La Corte d’Appello, in riforma della decisione del Tribunale ed in parziale accoglimento dell’istanza del ricorrente, esclusa la possibilità di conversione del rapporto di lavoro da tempo determinato a tempo indeterminato, condannava la predetta azienda sanitaria al risarcimento del danno nella misura di 20 mensilità dell’ultima retribuzione globale di fatto, oltre accessori, facendo applicazione del meccanismo riparatorio di cui all’art. 36 del d.lgs. n. 165 del 2001.

Avverso la sentenza della Corte d’Appello l’azienda sanitaria ha proposto ricorso per cassazione per vari motivi (la Corte territoriale non avrebbe tenuto conto del fatto che le assunzioni a termine erano state imposte per esigenze di continuità assistenziale e che quindi i contratti a termine in questione erano stati necessitati da situazioni contingenti; la sentenza impugnata avrebbe riconosciuto un risarcimento del danno in assenza di ogni prova).

In proposito la Suprema Corte di Cassazione ha ribadito che il ricorso a contratti a termine da parte della pubblica amministrazione deve restare sempre assoggettato a condizioni ed a limiti legislativamente previsti che, evidentemente, non possono essere derogati dall’amministrazione in presenza di situazioni contingenti. Inoltre, la stessa Corte ha evidenziato che nell’impiego pubblico contrattualizzato, poiché la conversione è impedita dall’art. 36 del d.lgs. n. 165 del 2001, attuativo del precetto costituzionale dettato dall’art.97 Cost., il danno risarcibile, derivante dalla prestazione in violazione di disposizioni imperative riguardanti l’assunzione o l’impiego di lavoratori da parte della P.A., consiste di norma nella perdita di chance di un’occupazione alternativa migliore, con onere della prova a carico del lavoratore, ai sensi dell’art. 1223 cod. civile. Peraltro, poiché la prova di detto danno non sempre è agevole, è necessario far ricorso ad un’interpretazione orientata alla compatibilità comunitaria (la Corte di Lussemburgo ha precisato che non osta a una normativa nazionale la previsione di un’indennità volta a compensare la mancata trasformazione del rapporto di lavoro da tempo determinato in un rapporto di lavoro a tempo indeterminato, accompagnata dalla possibilità per il lavoratore di ottenere il risarcimento del danno integrale facendo ricorso a prova). La Corte territoriale correttamente ha pertanto ritenuto che ai fini del risarcimento del danno non fosse necessaria una prova specifica.

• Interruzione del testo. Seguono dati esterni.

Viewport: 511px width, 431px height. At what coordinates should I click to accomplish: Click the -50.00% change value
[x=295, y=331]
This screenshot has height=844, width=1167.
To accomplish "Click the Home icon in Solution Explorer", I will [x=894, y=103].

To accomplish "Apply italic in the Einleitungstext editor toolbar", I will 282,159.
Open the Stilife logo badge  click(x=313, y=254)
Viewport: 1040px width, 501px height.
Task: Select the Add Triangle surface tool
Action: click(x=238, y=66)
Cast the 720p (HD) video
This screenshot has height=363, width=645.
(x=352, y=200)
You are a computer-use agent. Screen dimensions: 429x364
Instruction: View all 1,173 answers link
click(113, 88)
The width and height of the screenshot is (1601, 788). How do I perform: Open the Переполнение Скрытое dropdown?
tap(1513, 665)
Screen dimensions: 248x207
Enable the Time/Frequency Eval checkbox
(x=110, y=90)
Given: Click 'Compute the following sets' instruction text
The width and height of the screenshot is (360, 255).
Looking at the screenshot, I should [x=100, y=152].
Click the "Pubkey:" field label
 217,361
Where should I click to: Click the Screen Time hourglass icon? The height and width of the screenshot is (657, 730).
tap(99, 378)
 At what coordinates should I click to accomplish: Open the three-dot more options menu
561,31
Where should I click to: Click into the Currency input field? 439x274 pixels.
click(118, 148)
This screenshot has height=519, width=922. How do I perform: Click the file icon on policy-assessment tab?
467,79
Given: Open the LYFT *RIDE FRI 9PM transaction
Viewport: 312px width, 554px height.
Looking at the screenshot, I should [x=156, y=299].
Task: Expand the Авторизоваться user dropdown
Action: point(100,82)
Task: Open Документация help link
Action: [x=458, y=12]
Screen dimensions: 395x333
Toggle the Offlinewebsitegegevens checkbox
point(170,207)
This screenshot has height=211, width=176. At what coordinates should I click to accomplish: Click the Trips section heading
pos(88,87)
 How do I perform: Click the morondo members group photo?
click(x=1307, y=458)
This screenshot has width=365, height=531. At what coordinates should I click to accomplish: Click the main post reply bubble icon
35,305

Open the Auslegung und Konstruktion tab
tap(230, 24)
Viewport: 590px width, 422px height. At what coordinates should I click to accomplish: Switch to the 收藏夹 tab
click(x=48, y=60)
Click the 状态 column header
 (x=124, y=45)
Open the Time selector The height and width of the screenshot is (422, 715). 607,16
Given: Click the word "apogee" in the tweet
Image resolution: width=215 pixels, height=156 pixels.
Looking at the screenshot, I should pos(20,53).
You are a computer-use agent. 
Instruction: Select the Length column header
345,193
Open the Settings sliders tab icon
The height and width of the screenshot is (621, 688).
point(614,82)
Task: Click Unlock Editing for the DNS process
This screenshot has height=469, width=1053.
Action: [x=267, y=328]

La Suprema Corte di Cassazione ha invece ritenuto fondata la censura mossa dall’azienda sanitaria alla parte della sentenza in cui viene riconosciuto il risarcimento del danno utilizzando come parametro una norma (art.18 St.lav.) applicabile espressamente solo alla diversa ipotesi del licenziamento illegittimo ed anche per avere attribuito la penale di 5 mensilità prevista dalla medesima norma, mentre si sarebbe dovuto far riferimento a quanto stabilito dall’art. 32, comma 5, della legge n. 183 del 2010 che appunto riguarda il risarcimento del danno in caso di illegittima apposizione del termine (indennità tra 2,5 e 12 mensilità dell’ultima retribuzione, salva la prova da parte di quest’ultimo di un danno maggiore subito).

In conclusione la Suprema Corte di Cassazione, con sentenza del 21 aprile 2021, n. 10568, ha accolto quest’ultimo motivo di ricorso (rigettando tutti gli altri), disponendo pertanto la cassazione in relazione al motivo accolto, con rinvio alla Corte territoriale che, in diversa composizione, procederà ad un nuovo esame.